▶ [Description of the task]: At the line with "At what coordinates should I click to accomplish: Click the word", start transcribing; stop after the last line of the data below. Keep it exact and leave pictures out.

(Data in this exercise)

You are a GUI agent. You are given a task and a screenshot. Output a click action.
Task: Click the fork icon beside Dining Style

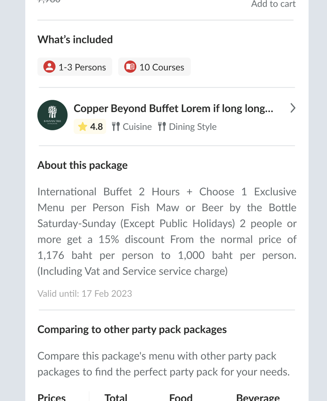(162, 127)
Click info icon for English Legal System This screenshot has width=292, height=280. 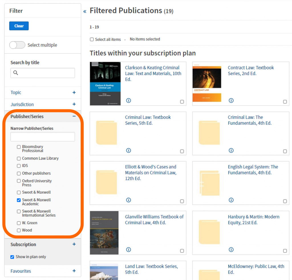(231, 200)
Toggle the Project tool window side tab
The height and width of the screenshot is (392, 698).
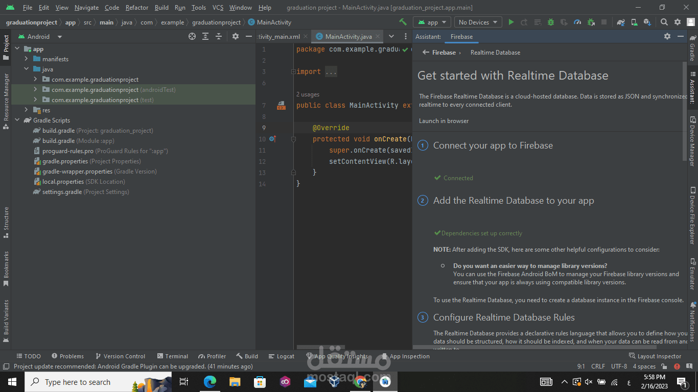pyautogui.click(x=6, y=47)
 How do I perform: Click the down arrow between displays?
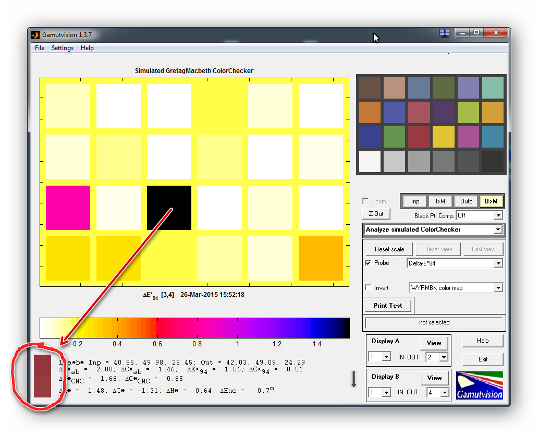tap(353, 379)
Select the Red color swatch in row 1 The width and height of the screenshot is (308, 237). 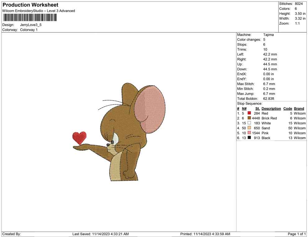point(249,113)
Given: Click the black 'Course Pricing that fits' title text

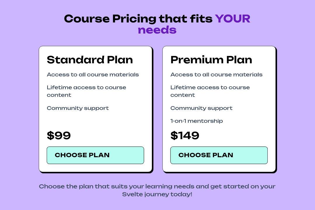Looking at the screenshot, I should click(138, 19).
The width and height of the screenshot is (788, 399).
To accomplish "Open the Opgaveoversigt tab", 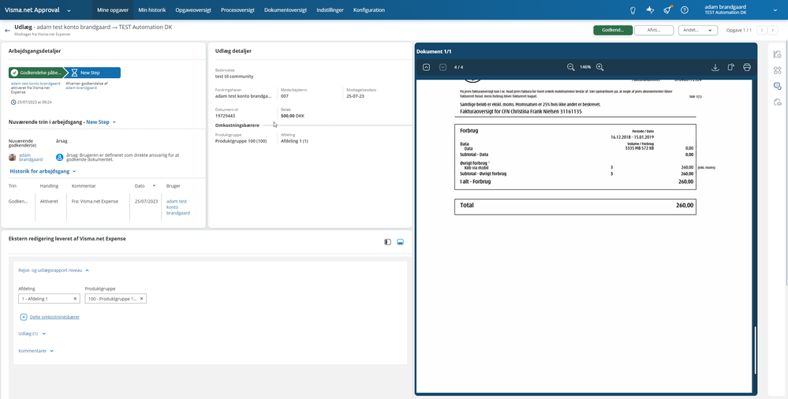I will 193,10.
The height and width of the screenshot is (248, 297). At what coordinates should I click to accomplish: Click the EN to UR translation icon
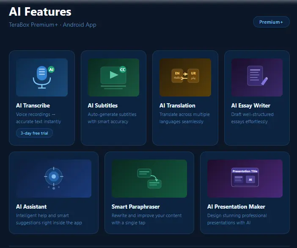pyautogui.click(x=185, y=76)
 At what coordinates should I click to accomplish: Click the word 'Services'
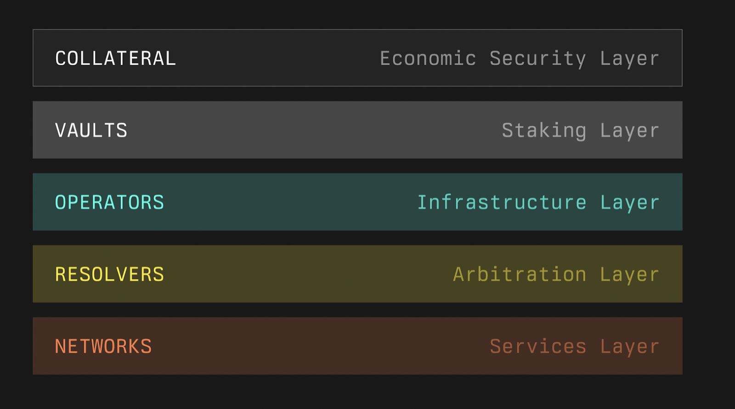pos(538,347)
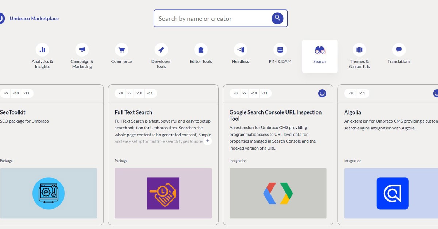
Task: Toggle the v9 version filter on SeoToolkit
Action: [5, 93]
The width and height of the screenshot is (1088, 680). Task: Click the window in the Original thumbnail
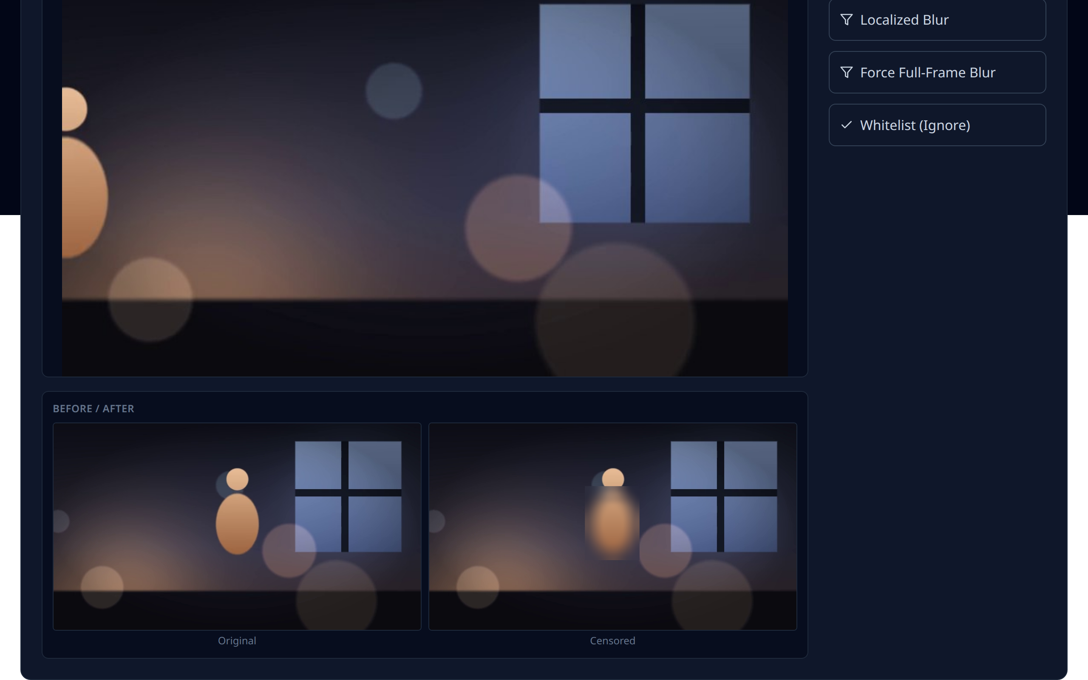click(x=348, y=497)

(End Data in this exercise)

▶ [The answer]:
 At what coordinates should I click to accomplish: Click the word 'Services'
pos(538,347)
Task: Toggle the v9 version filter on SeoToolkit
Action: [5, 93]
The width and height of the screenshot is (1088, 680). Task: Click the window in the Original thumbnail
click(x=348, y=497)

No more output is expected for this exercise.